The other main was a piece of turbot, cooked with due care and respect, with a gruyère and herb crust, and an honour guard of broad beans and new potatoes. It was all brought together by a thick, rust-coloured bouillabaisse sauce that was a proper whack of trawler and dock. In a good way. And so to dessert, where none of those well-juggled balls were dropped. A coffee, chocolate and hazelnut éclair was an elegant piece of patisserie, the work of a man who has made an awful lot of crisp, light choux buns in his time. There were the just-contained whorls of both coffee cream and vanilla, and the vital chocolate topping. Or have a scoop of their vanilla ice-cream, with meringue, chantilly and freshly glazed raspberries, for it is summer in one of the greenest counties of England, where the fruit and the dairy is in abundance and these things make total sense.

Which sums up the sweet joys of Augustus. It all makes sense. It is a quietly professional operation that does its job with grace and skill. I suppose if you wanted to rant at the terrible inequities of the world, you could go all 1968 and dismiss it as terribly bourgeois. To which I’d say: we’re in a courtyard in Taunton, opposite a hairdresser’s called Inside Out and a menswear shop called Astaire’s. Of course it’s bloody bourgeois, and so am I, your honour. Alternatively, you could just give yourself to it. Just come here to stop thinking about those iniquities, even if only for a couple of hours.

News bites

Oli Brown, chef founder of the Cantonese roast meats café Duck Duck Goose in south London’s Brixton, is undergoing a complete change of direction. Along with his partner Ruth Leigh, he is opening an outdoor restaurant with rooms at a farmhouse not far from Deal in Kent. From this month until the end of September, there will be a series of what they call ‘showcase events’ offering a hyper local, Italian-leaning menu. The restaurant proper will then open, housed under a vine and wisteria-clad pergola. There will be four bedrooms in the house (updownfarmhouse.com).

The Ottolenghi empire has added a Hummus at Home Kit to its mail-order offering. The kit boasts both dried and jarred chickpeas but, more importantly, to justify the £45 price tag, a set of other ingredients including Ottolenghi tahini, Aleppo chilli flakes and Palestinian za’atar. There’s also the option to add a branded gift box to the order. Visit ottolenghi.co.uk.

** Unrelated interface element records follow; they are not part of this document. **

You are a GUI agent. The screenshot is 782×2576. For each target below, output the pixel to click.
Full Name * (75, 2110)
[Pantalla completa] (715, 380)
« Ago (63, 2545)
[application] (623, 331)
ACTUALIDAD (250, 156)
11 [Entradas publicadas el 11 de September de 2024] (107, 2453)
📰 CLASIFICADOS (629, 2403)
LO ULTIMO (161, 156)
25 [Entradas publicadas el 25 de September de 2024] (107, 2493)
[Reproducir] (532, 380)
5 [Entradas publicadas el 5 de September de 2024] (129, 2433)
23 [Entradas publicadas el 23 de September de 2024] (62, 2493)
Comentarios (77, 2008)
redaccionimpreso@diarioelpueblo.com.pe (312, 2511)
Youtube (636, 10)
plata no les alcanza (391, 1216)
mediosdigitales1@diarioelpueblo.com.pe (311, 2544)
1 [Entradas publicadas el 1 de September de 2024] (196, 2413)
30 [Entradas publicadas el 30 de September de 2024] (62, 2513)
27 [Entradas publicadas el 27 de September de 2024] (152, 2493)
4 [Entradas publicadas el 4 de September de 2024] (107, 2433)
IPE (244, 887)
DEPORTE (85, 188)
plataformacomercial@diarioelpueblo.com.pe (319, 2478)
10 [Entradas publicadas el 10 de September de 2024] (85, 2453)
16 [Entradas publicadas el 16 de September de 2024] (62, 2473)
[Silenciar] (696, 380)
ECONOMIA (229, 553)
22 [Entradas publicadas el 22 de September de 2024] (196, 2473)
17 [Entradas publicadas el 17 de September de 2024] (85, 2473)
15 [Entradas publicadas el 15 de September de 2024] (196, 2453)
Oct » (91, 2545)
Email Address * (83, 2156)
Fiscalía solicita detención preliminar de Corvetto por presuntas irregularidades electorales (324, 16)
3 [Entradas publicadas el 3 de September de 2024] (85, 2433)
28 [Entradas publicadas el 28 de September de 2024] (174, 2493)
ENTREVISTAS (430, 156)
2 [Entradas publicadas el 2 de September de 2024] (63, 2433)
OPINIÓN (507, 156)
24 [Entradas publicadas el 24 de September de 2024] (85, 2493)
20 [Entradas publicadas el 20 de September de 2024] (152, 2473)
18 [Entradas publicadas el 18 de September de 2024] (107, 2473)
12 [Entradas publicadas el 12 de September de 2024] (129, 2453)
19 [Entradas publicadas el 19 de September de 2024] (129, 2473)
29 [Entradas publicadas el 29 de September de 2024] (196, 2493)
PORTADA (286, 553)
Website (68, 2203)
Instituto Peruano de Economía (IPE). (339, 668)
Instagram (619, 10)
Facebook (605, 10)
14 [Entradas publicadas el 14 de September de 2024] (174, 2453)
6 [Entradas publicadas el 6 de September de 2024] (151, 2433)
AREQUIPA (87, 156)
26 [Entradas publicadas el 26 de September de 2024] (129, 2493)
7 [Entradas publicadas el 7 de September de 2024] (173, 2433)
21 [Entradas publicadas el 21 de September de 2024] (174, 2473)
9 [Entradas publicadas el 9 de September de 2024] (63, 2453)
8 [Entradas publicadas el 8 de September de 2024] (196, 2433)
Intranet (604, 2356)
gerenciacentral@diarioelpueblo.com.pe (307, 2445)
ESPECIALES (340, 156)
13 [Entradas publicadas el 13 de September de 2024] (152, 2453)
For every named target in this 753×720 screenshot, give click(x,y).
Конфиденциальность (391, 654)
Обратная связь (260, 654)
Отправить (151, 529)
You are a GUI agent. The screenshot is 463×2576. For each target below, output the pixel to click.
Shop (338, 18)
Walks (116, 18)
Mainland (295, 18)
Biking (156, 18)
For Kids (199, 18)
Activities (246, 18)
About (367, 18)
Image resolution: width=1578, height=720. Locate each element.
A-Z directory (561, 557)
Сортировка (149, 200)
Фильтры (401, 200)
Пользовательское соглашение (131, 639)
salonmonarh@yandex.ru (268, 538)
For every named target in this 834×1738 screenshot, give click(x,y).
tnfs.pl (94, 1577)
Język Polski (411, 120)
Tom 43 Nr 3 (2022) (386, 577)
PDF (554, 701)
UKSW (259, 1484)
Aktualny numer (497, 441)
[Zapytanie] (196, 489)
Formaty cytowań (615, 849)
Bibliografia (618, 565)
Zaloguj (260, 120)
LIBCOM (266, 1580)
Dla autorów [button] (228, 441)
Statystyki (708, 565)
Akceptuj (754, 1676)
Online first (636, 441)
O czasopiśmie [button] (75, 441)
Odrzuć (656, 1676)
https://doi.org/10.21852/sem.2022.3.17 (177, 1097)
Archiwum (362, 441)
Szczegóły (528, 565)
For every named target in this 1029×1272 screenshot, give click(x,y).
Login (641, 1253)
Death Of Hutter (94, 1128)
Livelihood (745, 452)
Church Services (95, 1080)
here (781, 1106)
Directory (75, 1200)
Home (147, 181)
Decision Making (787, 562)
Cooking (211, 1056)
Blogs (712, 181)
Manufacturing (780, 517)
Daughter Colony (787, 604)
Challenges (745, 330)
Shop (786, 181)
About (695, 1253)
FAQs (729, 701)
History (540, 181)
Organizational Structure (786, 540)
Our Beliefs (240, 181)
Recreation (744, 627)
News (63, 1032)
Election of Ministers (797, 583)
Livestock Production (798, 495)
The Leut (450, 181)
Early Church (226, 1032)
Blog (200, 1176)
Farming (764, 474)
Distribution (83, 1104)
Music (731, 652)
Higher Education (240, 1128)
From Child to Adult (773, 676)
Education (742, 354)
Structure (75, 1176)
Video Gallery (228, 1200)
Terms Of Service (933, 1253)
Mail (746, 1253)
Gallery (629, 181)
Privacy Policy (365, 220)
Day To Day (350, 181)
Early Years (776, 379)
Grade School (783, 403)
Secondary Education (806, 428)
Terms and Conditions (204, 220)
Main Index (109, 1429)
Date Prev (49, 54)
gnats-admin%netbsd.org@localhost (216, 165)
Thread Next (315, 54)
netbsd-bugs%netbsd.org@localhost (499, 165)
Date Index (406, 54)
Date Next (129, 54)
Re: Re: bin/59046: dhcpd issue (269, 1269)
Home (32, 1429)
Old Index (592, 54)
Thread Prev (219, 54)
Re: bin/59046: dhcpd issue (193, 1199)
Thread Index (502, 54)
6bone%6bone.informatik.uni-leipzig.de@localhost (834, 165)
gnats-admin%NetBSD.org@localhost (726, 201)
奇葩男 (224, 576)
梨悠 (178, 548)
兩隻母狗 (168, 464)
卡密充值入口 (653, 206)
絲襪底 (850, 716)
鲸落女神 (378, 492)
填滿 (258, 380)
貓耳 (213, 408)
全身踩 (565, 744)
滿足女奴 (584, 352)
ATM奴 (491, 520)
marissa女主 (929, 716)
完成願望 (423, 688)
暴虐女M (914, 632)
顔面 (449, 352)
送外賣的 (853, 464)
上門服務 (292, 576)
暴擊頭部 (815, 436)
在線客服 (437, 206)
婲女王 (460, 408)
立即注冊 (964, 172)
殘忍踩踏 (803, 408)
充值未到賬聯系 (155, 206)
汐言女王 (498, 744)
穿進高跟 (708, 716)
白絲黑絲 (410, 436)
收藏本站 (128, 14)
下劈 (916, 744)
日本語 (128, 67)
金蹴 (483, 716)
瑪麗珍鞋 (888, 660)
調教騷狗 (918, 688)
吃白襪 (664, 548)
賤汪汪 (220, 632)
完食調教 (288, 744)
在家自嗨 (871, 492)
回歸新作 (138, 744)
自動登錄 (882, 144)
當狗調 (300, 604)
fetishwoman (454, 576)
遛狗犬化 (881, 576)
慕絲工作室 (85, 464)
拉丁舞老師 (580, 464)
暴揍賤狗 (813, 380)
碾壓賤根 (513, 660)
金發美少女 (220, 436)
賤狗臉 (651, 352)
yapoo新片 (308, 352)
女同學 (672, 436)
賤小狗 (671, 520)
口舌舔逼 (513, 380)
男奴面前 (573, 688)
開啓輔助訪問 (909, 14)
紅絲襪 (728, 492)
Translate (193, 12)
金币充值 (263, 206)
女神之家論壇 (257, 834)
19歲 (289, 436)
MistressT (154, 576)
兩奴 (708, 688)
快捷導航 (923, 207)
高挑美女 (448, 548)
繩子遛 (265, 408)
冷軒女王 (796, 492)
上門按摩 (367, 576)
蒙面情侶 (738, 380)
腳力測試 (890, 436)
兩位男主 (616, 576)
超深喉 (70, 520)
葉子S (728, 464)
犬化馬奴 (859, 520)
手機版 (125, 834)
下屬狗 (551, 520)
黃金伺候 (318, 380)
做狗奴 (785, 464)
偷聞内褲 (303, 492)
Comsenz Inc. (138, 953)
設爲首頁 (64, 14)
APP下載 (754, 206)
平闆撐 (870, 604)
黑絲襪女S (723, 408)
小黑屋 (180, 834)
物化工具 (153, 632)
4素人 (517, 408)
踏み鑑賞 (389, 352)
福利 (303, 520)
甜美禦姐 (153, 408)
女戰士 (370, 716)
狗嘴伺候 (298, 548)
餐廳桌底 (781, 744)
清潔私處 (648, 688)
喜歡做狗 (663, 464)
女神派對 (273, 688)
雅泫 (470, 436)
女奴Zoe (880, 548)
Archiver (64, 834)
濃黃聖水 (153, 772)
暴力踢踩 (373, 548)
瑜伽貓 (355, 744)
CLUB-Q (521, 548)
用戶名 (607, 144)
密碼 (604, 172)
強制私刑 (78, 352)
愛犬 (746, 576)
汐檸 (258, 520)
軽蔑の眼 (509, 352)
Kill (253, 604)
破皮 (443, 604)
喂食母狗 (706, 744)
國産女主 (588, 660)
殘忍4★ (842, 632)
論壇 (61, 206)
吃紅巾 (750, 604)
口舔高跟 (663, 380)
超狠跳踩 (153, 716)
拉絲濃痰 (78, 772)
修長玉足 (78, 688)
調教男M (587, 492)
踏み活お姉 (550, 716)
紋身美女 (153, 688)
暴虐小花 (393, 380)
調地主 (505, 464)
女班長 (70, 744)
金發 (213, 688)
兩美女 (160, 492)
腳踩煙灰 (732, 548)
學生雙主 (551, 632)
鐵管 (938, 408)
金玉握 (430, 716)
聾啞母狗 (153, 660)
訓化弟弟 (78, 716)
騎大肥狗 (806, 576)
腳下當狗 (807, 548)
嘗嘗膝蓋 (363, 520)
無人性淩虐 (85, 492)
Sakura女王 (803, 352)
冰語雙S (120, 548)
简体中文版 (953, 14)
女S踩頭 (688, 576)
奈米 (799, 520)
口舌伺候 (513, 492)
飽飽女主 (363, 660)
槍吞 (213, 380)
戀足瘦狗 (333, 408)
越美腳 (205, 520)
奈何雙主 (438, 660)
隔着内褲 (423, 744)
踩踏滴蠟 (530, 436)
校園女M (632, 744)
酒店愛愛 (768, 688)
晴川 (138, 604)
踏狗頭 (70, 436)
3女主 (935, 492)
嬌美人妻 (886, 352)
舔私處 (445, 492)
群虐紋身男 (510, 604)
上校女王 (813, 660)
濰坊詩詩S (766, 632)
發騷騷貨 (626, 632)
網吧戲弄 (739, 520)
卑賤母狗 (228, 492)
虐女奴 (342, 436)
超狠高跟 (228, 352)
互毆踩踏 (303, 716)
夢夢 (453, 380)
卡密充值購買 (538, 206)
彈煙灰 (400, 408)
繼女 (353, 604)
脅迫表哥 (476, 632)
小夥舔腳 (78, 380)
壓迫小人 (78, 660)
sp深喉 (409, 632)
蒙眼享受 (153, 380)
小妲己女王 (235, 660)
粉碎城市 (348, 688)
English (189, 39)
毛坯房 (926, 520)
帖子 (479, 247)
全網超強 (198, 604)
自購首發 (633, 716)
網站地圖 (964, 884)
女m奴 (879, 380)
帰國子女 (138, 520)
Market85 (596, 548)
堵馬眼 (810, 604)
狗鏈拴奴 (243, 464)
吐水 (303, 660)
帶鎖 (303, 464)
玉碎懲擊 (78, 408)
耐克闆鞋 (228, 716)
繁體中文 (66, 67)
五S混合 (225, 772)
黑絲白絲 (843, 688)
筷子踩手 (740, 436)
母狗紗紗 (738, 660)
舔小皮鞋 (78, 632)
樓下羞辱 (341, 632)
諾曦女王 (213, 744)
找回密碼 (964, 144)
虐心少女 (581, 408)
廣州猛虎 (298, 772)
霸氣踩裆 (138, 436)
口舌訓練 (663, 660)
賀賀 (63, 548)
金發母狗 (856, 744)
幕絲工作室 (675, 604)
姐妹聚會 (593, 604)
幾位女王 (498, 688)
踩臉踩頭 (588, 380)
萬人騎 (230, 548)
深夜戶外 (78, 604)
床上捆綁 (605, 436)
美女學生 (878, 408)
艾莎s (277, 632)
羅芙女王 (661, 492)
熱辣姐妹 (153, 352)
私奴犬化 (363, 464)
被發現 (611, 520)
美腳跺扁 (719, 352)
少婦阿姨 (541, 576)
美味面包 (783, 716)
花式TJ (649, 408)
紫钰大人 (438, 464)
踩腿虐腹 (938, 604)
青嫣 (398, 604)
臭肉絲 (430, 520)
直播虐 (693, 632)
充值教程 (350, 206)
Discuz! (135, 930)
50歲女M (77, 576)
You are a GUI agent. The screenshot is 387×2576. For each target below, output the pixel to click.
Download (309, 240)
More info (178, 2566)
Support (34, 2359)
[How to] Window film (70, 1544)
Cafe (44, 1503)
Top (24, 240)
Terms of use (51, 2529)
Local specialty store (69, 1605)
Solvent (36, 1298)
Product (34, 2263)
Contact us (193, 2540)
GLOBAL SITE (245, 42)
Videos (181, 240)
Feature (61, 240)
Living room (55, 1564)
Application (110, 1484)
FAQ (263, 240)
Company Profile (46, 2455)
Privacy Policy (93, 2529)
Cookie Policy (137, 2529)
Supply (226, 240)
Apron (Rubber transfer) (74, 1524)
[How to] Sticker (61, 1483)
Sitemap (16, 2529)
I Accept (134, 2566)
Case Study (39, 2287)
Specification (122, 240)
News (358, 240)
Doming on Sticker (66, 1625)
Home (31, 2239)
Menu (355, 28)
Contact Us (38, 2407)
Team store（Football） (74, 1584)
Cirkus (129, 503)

The famed le Manoir aux Quat’Saisons, chef Raymond Blanc’s luxury boutique hotel in Oxfordshire, has been granted planning permission for a major multimillion-pound development. There will be a total of 31 new buildings on the site, many of which will either house new suites or be part of a high-end spa. More intriguing for this column is the announcement that the development will include a new bistro. There is however, no firm date for when that will open (raymondblanc.com).